European champion Rudolf Carraciola’s Mercedes-Benz W125 produced 650BHP from its supercharged 5.6 litre engine, an increase of 150BHP on the W25 that Mercedes had raced previously. Speeds were high - Carraciola averaging 160mph for his heat in the non-championship race at the German AVUS circuit.
A number of big names - including Carrciola, Bernd Rosemeyer, Richard Seaman and Tazio Nuvolari - missed the opening round of the European Championship at Spa-Francorchamps as they were racing the less than a week earlier in the US, Rudolf Hasse taking his first win for Auto Union, heading home team-mate Hans Stuck by 42 seconds.
The top drivers were back two weeks later for the German Grand Prix at the Nurburgring, Carraciola winning from Mercedes team-mate Manfred von Brauchitsch with Auto Unions filling the next there places. The big cars were always going to be a handful at Monaco, von Brauchitsch winning in over three hours with Carraciola over a minute behind despite taking pole and setting fastest lap.

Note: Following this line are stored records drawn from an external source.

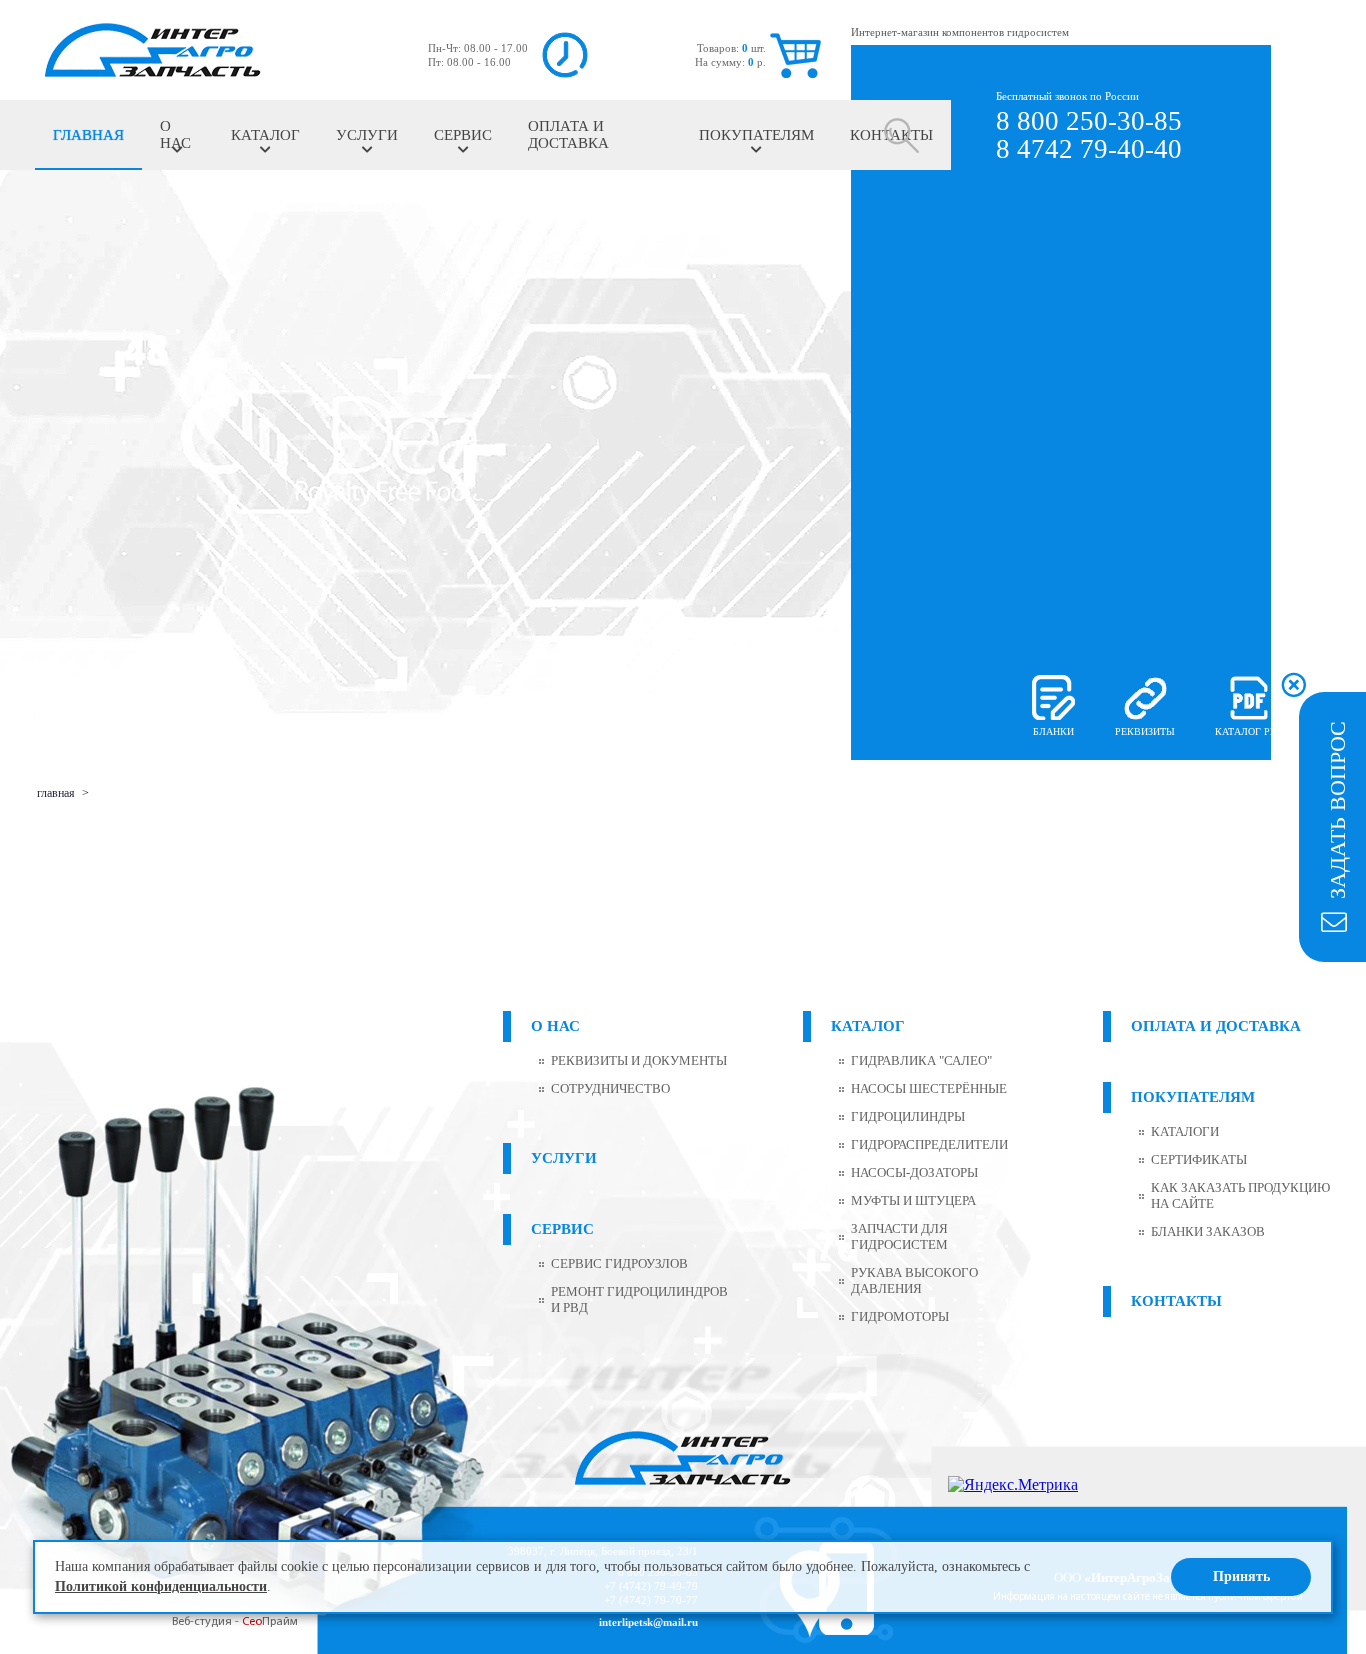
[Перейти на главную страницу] (153, 50)
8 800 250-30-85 (1089, 121)
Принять (1241, 1576)
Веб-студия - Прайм (235, 1622)
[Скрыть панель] (1293, 684)
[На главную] (683, 1460)
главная (56, 793)
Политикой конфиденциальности (161, 1586)
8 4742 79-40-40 (1089, 149)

From then on it was Carraciola’s season, a win in the Swiss GP at Bremgarten coming as team-mate Hermann Lang closed in late in the race but was ordered to hold position. Interestingly, for this race Nuvolari was out in an Auto Union rather than the Alfa Romeo he was usually seen in, the tricky car taxing even one of the greats in the wet conditions and from eighth he was called in to hand the car over to Rosemeyer, who finished fifth.
The final race at the Italian Circuit de Montenegro in Livorno saw Carraciola have to fight for his win, Lang right with him and finishing less than half a second behind at the end.
As well as the five points scoring races there were numerous other Grand Prix an major races across Europe. The British, whose racing had been dominated by Brooklands for many years, received a wake up call as to where the European racers had reached with their Grand Prix cars when some of the leading names raced at Donington Park in early October, Rosemeyer winning for Auto Union with the first British car three laps down and not classified in the results.
European Championship Points:
1 Rudolf Caracciola (D) 13 points
2 Manfred von Brauchitsch (D) 15
3 Hermann Lang (D) 19
= Christian Kautz (SWI) 19
5 Hans Stuck (D) 20
6 Raymond Sommer (FRA) 27
7 Rudolf Hasse (D) 28
= Bernd Rosemeyer(D) 28
= Tazio Nuvolari (ITA) 28
= Guiseppe Farina (ITA) 28
Note: The scoring system for the championship was far removed from modern systems - with 1 point awarded for a win, two for second, three for third, but then four points awarded for completing 75% of the race, five for over 50% down to seven points for less than 25%.
Missing a race saw a driver awarded eight points, the same as for being disqualified.